**Task item**
Return the records exactly, please. Every line should match.

**Dataset entries**
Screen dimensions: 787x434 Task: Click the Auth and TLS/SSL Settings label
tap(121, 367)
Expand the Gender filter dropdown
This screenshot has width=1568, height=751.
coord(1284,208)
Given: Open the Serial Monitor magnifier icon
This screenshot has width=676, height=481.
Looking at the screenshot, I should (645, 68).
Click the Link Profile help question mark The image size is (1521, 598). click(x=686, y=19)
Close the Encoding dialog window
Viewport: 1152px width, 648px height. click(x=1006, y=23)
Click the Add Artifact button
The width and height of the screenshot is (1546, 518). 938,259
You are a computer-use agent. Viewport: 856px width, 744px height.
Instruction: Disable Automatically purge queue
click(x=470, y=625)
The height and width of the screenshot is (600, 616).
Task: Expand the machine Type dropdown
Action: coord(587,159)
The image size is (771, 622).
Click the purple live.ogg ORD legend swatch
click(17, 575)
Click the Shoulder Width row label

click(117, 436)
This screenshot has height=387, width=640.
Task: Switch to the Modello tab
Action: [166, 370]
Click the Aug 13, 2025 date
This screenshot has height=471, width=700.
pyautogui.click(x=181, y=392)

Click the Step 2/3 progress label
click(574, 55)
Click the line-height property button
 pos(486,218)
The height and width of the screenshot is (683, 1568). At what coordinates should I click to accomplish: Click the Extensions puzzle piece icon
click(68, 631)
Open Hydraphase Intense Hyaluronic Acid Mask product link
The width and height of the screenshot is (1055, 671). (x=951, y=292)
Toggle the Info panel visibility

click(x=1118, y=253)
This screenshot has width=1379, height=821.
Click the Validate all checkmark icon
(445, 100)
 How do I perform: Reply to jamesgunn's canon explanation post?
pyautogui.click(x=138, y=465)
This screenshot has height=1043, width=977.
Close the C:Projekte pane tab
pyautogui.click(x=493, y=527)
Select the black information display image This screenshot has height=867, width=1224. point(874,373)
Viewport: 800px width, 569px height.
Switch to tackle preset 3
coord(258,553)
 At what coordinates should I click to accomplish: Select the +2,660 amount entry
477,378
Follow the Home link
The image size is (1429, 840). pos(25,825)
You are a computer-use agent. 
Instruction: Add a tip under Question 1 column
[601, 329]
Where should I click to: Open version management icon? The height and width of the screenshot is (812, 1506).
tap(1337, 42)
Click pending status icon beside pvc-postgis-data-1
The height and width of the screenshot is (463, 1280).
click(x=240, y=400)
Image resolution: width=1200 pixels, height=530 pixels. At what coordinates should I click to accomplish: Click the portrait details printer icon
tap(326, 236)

**Exercise result**
Screen dimensions: 787x434 Task: Click the Auth and TLS/SSL Settings label
tap(121, 367)
Expand the Gender filter dropdown
This screenshot has width=1568, height=751.
coord(1284,208)
Given: Open the Serial Monitor magnifier icon
This screenshot has width=676, height=481.
Looking at the screenshot, I should (645, 68).
Click the Link Profile help question mark The image size is (1521, 598). click(x=686, y=19)
Close the Encoding dialog window
Viewport: 1152px width, 648px height. click(x=1006, y=23)
Click the Add Artifact button
The width and height of the screenshot is (1546, 518). 938,259
You are a computer-use agent. Viewport: 856px width, 744px height.
Instruction: Disable Automatically purge queue
click(x=470, y=625)
The height and width of the screenshot is (600, 616).
Task: Expand the machine Type dropdown
Action: coord(587,159)
The image size is (771, 622).
Click the purple live.ogg ORD legend swatch
click(17, 575)
Click the Shoulder Width row label

click(117, 436)
This screenshot has height=387, width=640.
Task: Switch to the Modello tab
Action: [166, 370]
Click the Aug 13, 2025 date
This screenshot has height=471, width=700.
pyautogui.click(x=181, y=392)

Click the Step 2/3 progress label
click(574, 55)
Click the line-height property button
 pos(486,218)
The height and width of the screenshot is (683, 1568). At what coordinates should I click to accomplish: Click the Extensions puzzle piece icon
click(68, 631)
Open Hydraphase Intense Hyaluronic Acid Mask product link
The width and height of the screenshot is (1055, 671). (x=951, y=292)
Toggle the Info panel visibility

click(x=1118, y=253)
This screenshot has width=1379, height=821.
Click the Validate all checkmark icon
(445, 100)
 How do I perform: Reply to jamesgunn's canon explanation post?
pyautogui.click(x=138, y=465)
This screenshot has height=1043, width=977.
Close the C:Projekte pane tab
pyautogui.click(x=493, y=527)
Select the black information display image This screenshot has height=867, width=1224. point(874,373)
Viewport: 800px width, 569px height.
Switch to tackle preset 3
coord(258,553)
 At what coordinates should I click to accomplish: Select the +2,660 amount entry
477,378
Follow the Home link
The image size is (1429, 840). pos(25,825)
You are a computer-use agent. 
Instruction: Add a tip under Question 1 column
[601, 329]
Where should I click to: Open version management icon? The height and width of the screenshot is (812, 1506).
tap(1337, 42)
Click pending status icon beside pvc-postgis-data-1
The height and width of the screenshot is (463, 1280).
click(x=240, y=400)
Image resolution: width=1200 pixels, height=530 pixels. At what coordinates should I click to accomplish: Click the portrait details printer icon
tap(326, 236)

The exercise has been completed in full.